If you have missing values in your survey data for any reason, such as nonresponse, this can compromise the quality of your survey results. If the respondents are different from the nonrespondents with regard to a survey effect or outcome, then survey estimates might be biased and cannot accurately represent the survey population. There are a variety of techniques in sample design and survey operations that can reduce nonresponse. After data collection is complete, you can use imputation to replace missing values with acceptable values, and/or you can use sampling weight adjustments to compensate for nonresponse. You should complete this data preparation and adjustment before you analyze your data with PROC SURVEYLOGISTIC. For more information, see Cochran (1977); Kalton and Kasprzyk (1986); Brick and Kalton (1996).

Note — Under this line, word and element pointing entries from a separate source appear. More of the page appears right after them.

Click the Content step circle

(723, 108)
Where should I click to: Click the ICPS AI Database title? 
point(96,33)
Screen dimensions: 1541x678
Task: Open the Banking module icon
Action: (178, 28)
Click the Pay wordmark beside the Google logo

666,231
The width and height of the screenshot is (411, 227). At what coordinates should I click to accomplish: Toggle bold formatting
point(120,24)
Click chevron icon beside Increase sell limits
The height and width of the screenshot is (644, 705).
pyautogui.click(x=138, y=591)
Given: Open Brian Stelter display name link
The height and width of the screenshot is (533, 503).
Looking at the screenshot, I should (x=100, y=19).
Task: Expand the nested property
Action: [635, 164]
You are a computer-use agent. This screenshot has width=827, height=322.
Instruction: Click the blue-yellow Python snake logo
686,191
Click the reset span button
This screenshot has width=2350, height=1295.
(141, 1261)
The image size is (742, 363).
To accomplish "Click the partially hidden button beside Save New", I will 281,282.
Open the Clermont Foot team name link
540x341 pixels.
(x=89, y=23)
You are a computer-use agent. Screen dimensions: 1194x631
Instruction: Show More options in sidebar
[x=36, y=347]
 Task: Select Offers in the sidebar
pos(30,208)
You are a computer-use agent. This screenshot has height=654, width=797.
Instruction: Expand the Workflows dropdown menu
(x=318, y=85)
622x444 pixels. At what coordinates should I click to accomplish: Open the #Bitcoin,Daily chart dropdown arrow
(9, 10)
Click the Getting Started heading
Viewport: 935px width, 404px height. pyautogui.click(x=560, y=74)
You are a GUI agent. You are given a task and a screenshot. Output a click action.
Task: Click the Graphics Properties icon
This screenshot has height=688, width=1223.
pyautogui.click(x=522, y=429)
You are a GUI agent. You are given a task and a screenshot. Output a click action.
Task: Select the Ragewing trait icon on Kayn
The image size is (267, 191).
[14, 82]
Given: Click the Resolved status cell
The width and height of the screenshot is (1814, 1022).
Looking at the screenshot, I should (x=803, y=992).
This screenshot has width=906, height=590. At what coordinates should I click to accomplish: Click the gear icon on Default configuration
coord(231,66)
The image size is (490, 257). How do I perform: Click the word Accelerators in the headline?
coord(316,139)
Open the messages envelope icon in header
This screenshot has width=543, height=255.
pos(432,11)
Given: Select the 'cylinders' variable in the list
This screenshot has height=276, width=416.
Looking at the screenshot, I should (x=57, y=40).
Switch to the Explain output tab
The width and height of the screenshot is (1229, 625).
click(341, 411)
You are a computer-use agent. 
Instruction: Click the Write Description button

If an observation has a missing value or a nonpositive value for the WEIGHT or FREQ variable, then that observation is excluded from the analysis.

An observation is also excluded if it has a missing value for any design (STRATA, CLUSTER, or DOMAIN) variable, unless you specify the MISSING option in the PROC SURVEYLOGISTIC statement. If you specify the MISSING option, the procedure treats missing values as a valid (nonmissing) category for all categorical variables.

By default, if an observation contains missing values for the response, offset, or any explanatory variables used in the independent effects, the observation is excluded from the analysis. This treatment is based on the assumption that the missing values are missing completely at random (MCAR). However, this assumption is not true sometimes. For example, evidence from other surveys might suggest that observations with missing values are systematically different from observations without missing values. If you believe that missing values are not missing completely at random, then you can specify the NOMCAR option to include these observations with missing values in the dependent variable and the independent variables in the variance estimation.

Whether or not the NOMCAR option is used, observations with missing or invalid values for WEIGHT, FREQ, STRATA, CLUSTER, or DOMAIN variables are always excluded, unless the MISSING option is also specified.

When you specify the NOMCAR option, the procedure treats observations with and without missing values for variables in the regression model as two different domains, and it performs a domain analysis in the domain of nonmissing observations.

If you use a REPWEIGHTS statement, all REPWEIGHTS variables must contain nonmissing values.